Je poste donc je suis

Close-up. A young girl is typing on a smartphone. Lying in bed. Blurred dark background. At night

Ce soir-là, je me couche de bonne heure. La chambre est plongée dans une obscurité parfaite mais je ne parviens pas à trouver le sommeil. Je me retourne plusieurs fois et après quelques minutes, je me résigne à rallumer mon téléphone. Le halo de lumière de l’appareil doit donner à mon un visage une allure de gargouille. Mais cela m’importe peu puisque personne n’est là pour le voir. C’est sans doute cette solitude qui rend possible la consultation du téléphone. Et c’est la consultation du téléphone qui rend supportable cette solitude. J’ouvre les applications et j’entends déjà le courant frénétique des statuts, photos, articles qui s’écoulent de l’autre côté de l’écran.

Je m’en abreuve. Je m’enivre de ce Styx. Je me délecte des farces, des tragédies, des mises à mort. J’assène mes « j’aime » avec parcimonie.  Je suis un empereur romain au Colisée. Mon pouce se dresse au dessus de la fange pour consacrer le vrai, le drôle, l’intéressant. Voilà pour toi ami de longue date pour ta tentative d’humour un peu ratée, voici pour toi jolie garçonne dont je me rappelle au bon souvenir, pas de chance pour toi collègue lambda dont la publication vient s’échouer dans le Tartare des statuts orphelins et des images invisibles.

Plus rien ne m’arrête. Je vole ! L’ubiquité ne me fait plus peur. Je suis de tous les événements branchés. Voyez, plébéiens, comme je suis éveillé, cultivé, éclectique.  Voyez comme je suis unique, digne de votre intérêt et qui sait un jour peut-être de votre amour. Si vous saviez comme il est difficile d’exister au milieu de vos selfies de couple, de vos annonces solennelles, de vos récits de voyage. Je dois scruter, renifler, fouiller la toile pour trouver la publication cool, insolite, pertinente. Celle qui m’apportera ma dose de reconnaissance. Je suis un dictateur prisonnier de votre tyrannie. 

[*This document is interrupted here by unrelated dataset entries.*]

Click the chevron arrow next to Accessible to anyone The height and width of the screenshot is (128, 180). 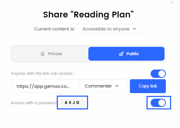pos(134,29)
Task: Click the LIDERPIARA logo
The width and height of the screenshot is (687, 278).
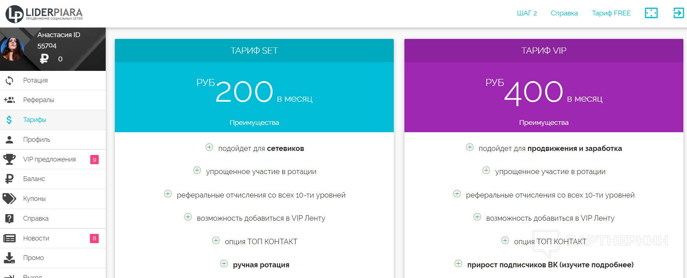Action: click(44, 14)
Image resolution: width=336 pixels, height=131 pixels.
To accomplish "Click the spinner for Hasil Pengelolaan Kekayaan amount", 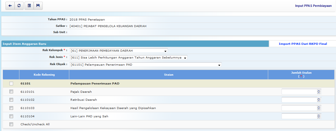I will point(319,108).
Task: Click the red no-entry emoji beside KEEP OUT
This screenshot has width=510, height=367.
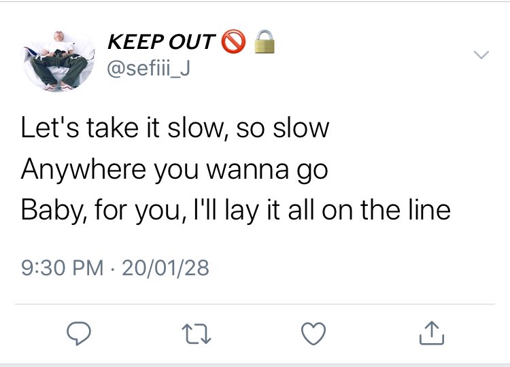Action: coord(233,41)
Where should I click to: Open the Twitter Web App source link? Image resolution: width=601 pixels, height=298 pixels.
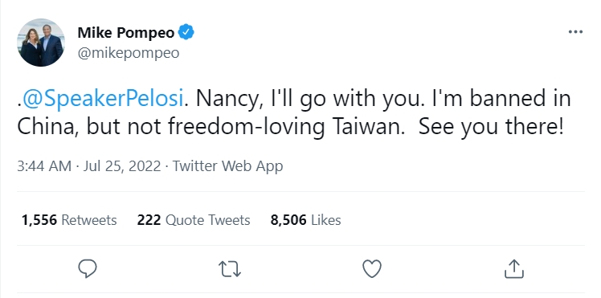227,166
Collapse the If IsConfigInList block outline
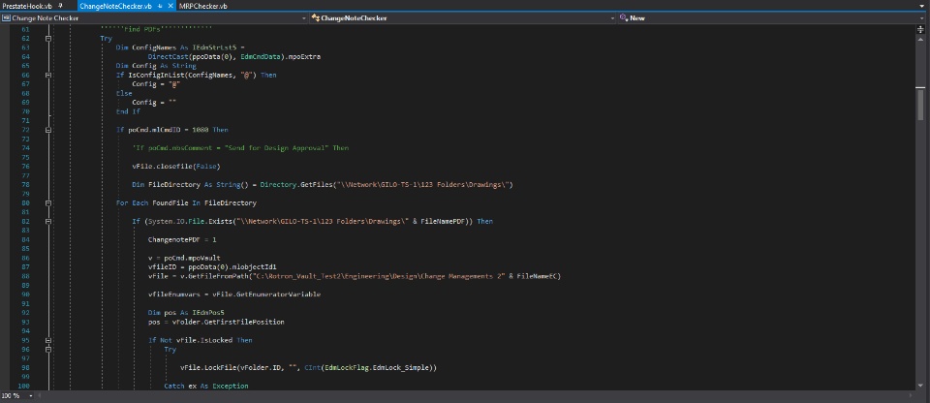The image size is (930, 403). coord(47,75)
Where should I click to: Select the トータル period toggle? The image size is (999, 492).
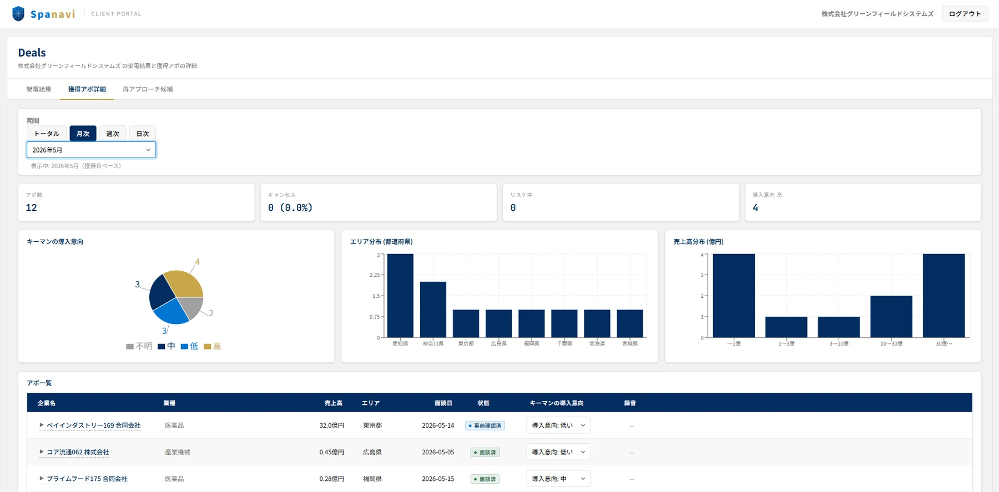tap(47, 134)
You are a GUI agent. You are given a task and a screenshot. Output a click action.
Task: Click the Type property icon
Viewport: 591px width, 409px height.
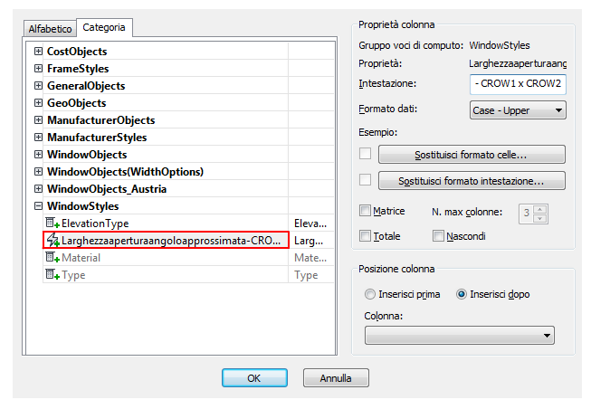(x=52, y=274)
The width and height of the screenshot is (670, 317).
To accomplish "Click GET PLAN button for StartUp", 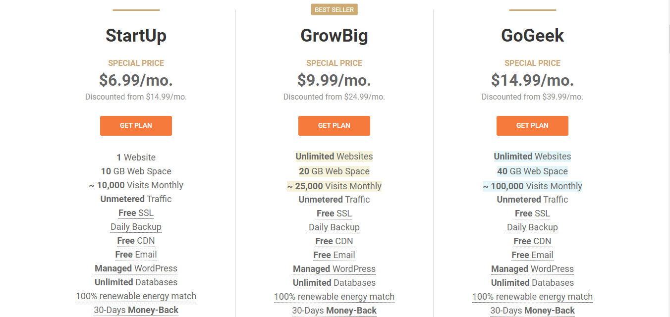I will coord(136,126).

Mais je sens que cela ne me suffit plus. Je veux davantage. L’adrénaline, le souffle court, les mains sales. Je suis prêt à descendre moi-même dans l’arène, débarrassé de toute culpabilité. L’adresse mail est créée en un clic et le compte twitter suit dans la foulée. L’instant d’après, je sillonne les hashtags en quête d’une victime coupable de médiocrité. Les invectives sont aiguisées, les trolls affûtés, les insultes dégainées. Ma soif d’hémoglobine numérique rend mon regard brillant, presque lubrique. Je suis prêt à livrer bataille, à prendre ma place dans cette masse informe faite de 1 et de 0. D’individualités et de vide. Surtout de vide.